START Dataset rows
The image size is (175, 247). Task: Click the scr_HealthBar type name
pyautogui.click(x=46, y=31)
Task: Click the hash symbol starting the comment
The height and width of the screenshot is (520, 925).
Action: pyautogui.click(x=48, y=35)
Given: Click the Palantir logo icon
END Dataset rows
START Dataset rows
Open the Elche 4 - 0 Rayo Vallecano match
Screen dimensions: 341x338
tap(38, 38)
END Dataset rows
**Written request**
Turn the lines of the records above, from the line containing "Task: Click the hash" through the line containing "Given: Click the Palantir logo icon", into a numbered list, leaving out any blank lines.

**Task answer**
1. Task: Click the hash symbol starting the comment
2. The height and width of the screenshot is (520, 925).
3. Action: pyautogui.click(x=48, y=35)
4. Given: Click the Palantir logo icon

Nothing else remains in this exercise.